Esse é um ponto especialmente importante em 2026.
A Receita Federal e o Comitê Gestor do IBS adiaram algumas regras de validação relacionadas aos novos campos de IBS e CBS. Na prática, a ausência de determinadas informações não provoca, neste momento, a rejeição automática de alguns documentos fiscais.
Mas isso não significa que a obrigação de prestar corretamente essas informações tenha sido eliminada. O cronograma da Reforma permanece válido.
Portanto, ter uma nota autorizada pelo sistema não é suficiente para concluir que todos os processos estão adequados à nova tributação.

A própria fiscalização está usando 2026 como período de adaptação

Em agosto, a Receita Federal e o CGIBS regulamentaram o Programa Nacional de Conformidade Tributária para 2026, criado para apoiar a adaptação às novas obrigações de emissão de documentos fiscais.
A proposta prevê monitoramento e comunicação de omissões, divergências e inconsistências, permitindo que contribuintes trabalhem na correção desses problemas durante a transição.
Isso reforça uma oportunidade importante para as empresas: usar 2026 para descobrir onde estão as falhas enquanto ainda existe um ambiente voltado à adaptação.

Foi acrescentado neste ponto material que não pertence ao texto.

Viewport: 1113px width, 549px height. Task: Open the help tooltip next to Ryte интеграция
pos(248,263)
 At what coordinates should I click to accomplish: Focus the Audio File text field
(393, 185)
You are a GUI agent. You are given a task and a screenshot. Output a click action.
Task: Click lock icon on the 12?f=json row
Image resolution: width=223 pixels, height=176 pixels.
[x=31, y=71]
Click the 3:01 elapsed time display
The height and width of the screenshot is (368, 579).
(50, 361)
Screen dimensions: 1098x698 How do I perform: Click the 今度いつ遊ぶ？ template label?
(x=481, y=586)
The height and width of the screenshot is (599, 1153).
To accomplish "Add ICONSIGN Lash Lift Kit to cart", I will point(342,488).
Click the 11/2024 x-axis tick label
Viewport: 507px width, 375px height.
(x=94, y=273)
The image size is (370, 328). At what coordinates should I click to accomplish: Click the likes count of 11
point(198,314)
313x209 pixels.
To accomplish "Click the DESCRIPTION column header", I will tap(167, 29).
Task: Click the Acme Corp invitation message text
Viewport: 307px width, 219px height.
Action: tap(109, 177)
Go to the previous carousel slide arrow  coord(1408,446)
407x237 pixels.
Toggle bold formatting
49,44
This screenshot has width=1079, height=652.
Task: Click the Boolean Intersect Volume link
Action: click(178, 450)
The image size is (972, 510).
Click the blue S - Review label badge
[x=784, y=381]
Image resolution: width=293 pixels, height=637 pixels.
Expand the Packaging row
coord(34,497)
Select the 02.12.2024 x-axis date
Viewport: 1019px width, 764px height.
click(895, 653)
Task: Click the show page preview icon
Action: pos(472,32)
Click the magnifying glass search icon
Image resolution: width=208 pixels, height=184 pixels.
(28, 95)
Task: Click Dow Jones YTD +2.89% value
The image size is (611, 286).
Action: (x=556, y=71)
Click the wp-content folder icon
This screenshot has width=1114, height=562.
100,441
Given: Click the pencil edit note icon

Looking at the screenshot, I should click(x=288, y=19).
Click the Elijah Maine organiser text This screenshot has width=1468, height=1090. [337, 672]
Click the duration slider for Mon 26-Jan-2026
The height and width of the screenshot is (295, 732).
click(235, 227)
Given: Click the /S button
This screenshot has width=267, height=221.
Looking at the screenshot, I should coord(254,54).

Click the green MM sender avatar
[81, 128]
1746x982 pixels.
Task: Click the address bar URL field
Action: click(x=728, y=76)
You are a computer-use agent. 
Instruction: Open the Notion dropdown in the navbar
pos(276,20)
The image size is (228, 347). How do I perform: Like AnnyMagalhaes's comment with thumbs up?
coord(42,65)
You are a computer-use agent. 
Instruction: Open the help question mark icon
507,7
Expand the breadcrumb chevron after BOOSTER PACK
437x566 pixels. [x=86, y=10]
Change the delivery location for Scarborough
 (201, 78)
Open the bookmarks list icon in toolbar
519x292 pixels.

O que parece pequeno hoje pode ganhar importância em 2027

A partir de 2027, a Reforma Tributária avança para uma nova etapa, com mudanças mais efetivas na tributação do consumo.
Se a empresa chegar a esse momento com cadastros inconsistentes, sistemas mal parametrizados ou processos fiscais pouco integrados, problemas que hoje parecem operacionais podem afetar apuração, créditos, precificação e controle tributário.
Por isso, o período de testes não deve servir apenas para verificar se o sistema consegue emitir uma nota.
Ele deve ajudar a responder uma pergunta maior:
as informações que alimentam essa nota estão corretas?

Corrigir agora também é preparar a gestão

A adaptação à Reforma Tributária envolve tecnologia, mas não termina nela.
Fiscal, contabilidade, compras, vendas e tecnologia precisam trabalhar com informações alinhadas. Uma alteração feita em um cadastro, por exemplo, pode repercutir em diferentes etapas da operação.
Identificar essas conexões agora permite organizar processos antes que as próximas fases da Reforma ampliem seus efeitos.

Conclusão

Os documentos fiscais emitidos em 2026 estão funcionando também como um teste da preparação das empresas para o novo sistema tributário.
Mais do que cumprir uma obrigação, este é o momento de observar inconsistências, revisar cadastros, conferir parametrizações e corrigir processos.
O erro identificado em 2026 pode ser justamente o alerta que evita um problema maior em 2027.